'''

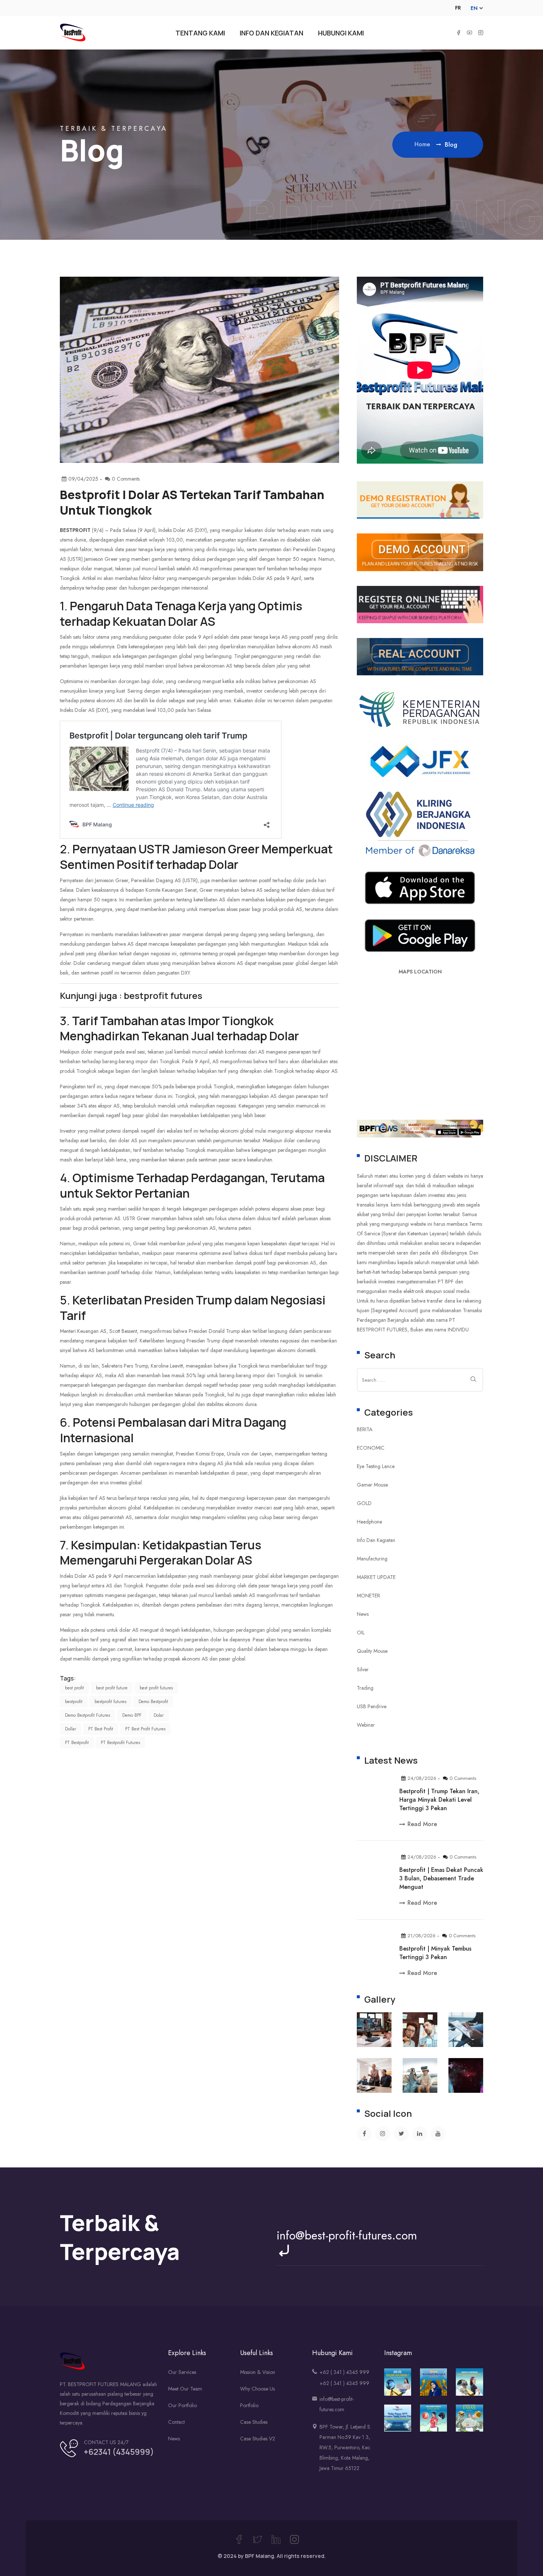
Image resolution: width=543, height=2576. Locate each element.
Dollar (70, 1729)
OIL (361, 1632)
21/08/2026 (421, 1935)
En (474, 8)
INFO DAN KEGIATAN (271, 32)
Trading (365, 1688)
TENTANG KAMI (200, 32)
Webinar (366, 1725)
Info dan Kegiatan (376, 1540)
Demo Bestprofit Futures (87, 1715)
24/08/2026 (421, 1778)
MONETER (368, 1595)
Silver (363, 1669)
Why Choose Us (257, 2388)
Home (423, 144)
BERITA (364, 1429)
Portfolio (249, 2405)
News (363, 1614)
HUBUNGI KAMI (341, 32)
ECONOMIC (371, 1447)
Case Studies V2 (257, 2438)
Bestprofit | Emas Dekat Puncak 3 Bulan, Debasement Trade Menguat (441, 1878)
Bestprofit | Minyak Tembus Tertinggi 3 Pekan (435, 1952)
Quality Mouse (372, 1651)
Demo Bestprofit (153, 1701)
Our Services (182, 2372)
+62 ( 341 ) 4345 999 (344, 2372)
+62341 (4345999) (119, 2451)
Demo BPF (131, 1715)
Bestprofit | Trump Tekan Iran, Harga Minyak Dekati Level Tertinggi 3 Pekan (439, 1799)
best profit (74, 1688)
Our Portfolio (182, 2405)
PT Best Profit (100, 1729)
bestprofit (73, 1701)
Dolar (159, 1715)
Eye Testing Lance (376, 1466)
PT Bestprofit (77, 1742)
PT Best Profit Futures (145, 1729)
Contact (176, 2422)
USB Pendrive (371, 1706)
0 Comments (463, 1778)
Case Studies (253, 2422)
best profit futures (156, 1688)
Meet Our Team (185, 2388)
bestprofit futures (110, 1701)
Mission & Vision (257, 2372)
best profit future (111, 1688)
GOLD (364, 1503)
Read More (422, 1824)
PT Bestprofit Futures (120, 1742)
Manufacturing (372, 1558)
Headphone (369, 1521)
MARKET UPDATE (376, 1577)
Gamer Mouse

'''

> WHAT YOU WILL DO: Copy out each line of the material above that holds the word "Demo".

> WRITTEN SOLUTION:
Demo Bestprofit Futures (87, 1715)
Demo Bestprofit (153, 1701)
Demo BPF (131, 1715)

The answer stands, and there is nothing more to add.